## begin Source excerpt

Let's take a look at what makes CAS tables big and what makes them small and see what we can do to limit any unnecessary girth.

1. Memory Alignment (8 Byte Boundaries)

CAS tables are tightly integrated with computer memory. In many respects, CAS tables are stored as memory and, as such, they share many of the attributes of computer memory. One such attribute is data structure alignment. While this topic is quite technical, it basically means that CAS tables will contain extra padding between fields.

Like LASR before it, CAS conforms to memory alignment requirements by aligning all field data along 8 byte boundaries. So, while CAS allows any length of character data (CHAR(1), CHAR(2), CHAR(3), ....) which is useful for domain constraint restrictions, the net effect of each field's length on memory and disk (CAS Disk Cache and/or SASHDAT) is always rounded up the closest multiple of 8 bytes. So, as the diagram below depicts, a char(5) will be padded with 3 bytes so that the next field can be placed on the next 8 byte boundary. Thus, the net effect of the char(5) field is 8 bytes of storage. Similarly, the net effect of a char(12) would be 16 bytes.

Example: 8 Byte Alignment

Select any image to see a larger version.
Mobile users: To view the images, select the "Full" version at the bottom of the page.

Growth due to memory alignment should be considered during all aspects of the CAS project from system sizing to data design. For example, splitting out an 8 byte description field to a dimension table (which would normally have a positive impact on sizing assuming a 1 byte foreign key) would have a slightly negative impact on sizing in CAS compared to simply putting the field on the fact table since you would need a minimum 8 byte foreign key on both tables to reference it.

## end Source excerpt
## begin Given entries

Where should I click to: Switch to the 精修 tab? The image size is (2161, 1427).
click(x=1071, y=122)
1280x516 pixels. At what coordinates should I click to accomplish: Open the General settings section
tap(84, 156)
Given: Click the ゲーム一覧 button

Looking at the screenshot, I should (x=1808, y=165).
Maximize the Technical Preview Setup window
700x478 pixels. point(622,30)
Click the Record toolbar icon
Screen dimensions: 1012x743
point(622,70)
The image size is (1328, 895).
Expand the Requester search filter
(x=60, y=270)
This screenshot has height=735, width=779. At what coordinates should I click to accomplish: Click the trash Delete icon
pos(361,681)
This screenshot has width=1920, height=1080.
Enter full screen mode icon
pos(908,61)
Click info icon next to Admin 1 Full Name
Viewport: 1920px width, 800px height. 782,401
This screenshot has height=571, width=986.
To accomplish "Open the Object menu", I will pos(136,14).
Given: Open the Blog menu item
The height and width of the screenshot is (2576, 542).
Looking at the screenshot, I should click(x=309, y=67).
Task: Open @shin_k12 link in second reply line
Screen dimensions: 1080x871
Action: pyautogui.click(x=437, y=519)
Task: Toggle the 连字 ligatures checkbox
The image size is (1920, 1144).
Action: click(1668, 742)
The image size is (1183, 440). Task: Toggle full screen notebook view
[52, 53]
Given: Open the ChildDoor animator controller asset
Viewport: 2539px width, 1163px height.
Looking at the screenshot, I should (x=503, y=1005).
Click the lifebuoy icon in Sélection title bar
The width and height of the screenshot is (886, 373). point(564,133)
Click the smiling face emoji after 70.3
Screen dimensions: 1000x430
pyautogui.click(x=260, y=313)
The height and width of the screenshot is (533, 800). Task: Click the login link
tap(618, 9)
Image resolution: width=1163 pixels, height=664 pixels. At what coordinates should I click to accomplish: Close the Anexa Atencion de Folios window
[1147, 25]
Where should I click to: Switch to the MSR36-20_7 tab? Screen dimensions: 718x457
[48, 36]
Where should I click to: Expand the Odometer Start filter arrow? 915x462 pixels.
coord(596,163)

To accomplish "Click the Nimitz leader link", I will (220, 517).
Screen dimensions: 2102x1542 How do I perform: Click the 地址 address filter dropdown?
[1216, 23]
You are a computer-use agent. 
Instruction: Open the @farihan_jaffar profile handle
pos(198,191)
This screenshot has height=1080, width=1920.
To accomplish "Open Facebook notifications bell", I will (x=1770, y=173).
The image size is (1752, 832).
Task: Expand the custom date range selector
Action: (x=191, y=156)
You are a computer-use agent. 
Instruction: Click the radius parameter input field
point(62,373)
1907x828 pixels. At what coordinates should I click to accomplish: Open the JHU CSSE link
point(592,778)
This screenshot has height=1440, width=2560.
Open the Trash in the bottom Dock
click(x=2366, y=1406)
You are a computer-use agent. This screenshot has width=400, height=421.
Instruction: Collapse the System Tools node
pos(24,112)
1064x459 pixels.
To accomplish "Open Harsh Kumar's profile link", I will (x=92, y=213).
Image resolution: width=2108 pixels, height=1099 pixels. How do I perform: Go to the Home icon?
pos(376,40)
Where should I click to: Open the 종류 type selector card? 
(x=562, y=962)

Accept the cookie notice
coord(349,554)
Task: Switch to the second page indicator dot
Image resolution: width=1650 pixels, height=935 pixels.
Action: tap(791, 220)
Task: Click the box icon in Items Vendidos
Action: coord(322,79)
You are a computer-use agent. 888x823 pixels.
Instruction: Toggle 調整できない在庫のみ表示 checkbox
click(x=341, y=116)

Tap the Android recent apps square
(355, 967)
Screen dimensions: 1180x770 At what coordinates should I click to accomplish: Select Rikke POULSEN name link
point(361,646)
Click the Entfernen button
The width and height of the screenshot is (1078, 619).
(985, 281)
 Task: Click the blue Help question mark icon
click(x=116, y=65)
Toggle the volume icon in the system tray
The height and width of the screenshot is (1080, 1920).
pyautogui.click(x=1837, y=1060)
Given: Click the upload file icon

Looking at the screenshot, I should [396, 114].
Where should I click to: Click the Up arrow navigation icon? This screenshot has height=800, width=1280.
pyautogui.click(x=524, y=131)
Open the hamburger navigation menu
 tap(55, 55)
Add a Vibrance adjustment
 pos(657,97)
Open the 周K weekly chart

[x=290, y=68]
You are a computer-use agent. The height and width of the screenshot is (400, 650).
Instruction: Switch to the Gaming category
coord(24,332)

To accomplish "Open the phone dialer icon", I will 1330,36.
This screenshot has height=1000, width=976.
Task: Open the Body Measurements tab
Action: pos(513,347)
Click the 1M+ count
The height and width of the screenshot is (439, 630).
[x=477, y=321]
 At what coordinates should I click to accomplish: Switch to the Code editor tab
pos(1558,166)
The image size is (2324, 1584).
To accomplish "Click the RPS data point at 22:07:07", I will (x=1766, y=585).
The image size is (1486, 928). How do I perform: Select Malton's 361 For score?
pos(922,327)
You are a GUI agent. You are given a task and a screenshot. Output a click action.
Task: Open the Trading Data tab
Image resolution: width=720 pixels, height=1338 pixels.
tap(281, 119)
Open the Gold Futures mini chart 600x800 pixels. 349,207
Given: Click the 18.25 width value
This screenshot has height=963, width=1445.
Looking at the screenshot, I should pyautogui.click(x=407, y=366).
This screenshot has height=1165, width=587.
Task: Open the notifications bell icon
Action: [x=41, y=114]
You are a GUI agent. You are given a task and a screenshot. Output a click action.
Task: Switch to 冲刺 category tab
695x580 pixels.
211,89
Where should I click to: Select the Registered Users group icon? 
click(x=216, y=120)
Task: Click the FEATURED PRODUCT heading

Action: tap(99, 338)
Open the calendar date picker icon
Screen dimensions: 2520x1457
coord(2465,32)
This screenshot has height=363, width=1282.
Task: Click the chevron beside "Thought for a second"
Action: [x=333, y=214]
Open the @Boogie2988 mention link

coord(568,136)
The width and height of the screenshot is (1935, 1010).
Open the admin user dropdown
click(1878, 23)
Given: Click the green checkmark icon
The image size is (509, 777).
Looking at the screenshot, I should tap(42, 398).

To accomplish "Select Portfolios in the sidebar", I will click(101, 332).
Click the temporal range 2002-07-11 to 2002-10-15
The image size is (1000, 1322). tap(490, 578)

## end Given entries

» Exercise tasks
1 – In the CAS table sizing text, why would moving an 8 byte description field to a dimension table slightly increase size in CAS rather than reduce it?
2 – Name every character field length that the CAS table sizing text mentions.
3 – Continue the CAS table sizing text from its last sentence.

» Answers for the tasks
1 – CAS aligns all field data along 8 byte boundaries, so a foreign key takes at least 8 bytes. Referencing the dimension table would then require a minimum 8 byte foreign key on both the fact table and the dimension table. That costs more than putting the 8 byte description field directly on the fact table.

2 – CHAR(1), CHAR(2), CHAR(3), char(5), char(12)

3 –
A CHAR(3) and CHAR(3) take up as much space as a CHAR(8) and a CHAR(8) due to memory alignment.

Finally, growth due to memory alignment will occur in RAM (CAS data that is residing in active memory) as well as CAS Disk Cache and SASHDAT since these on-disk locations can act as virtual memory and thus must adhere to the server's memory alignment requirements.

2. Transcoding Multiplication Factor

All CAS data is transcoded in UTF-8. UTF-8 is a variable width encoding system requiring 1 byte to store some characters and up to 4 to store others.

When source data is encoded in something other than UTF-8, the data may require more space in CAS than it did in the source system. As a turn-key solution to this potential expansion, CAS offers the NCHARMULTIPLIER parameters (Doc links: CASUTIL, System Option, CVP Libname, CAS Connectors) to define how much to expand character fields in order to avoid truncation.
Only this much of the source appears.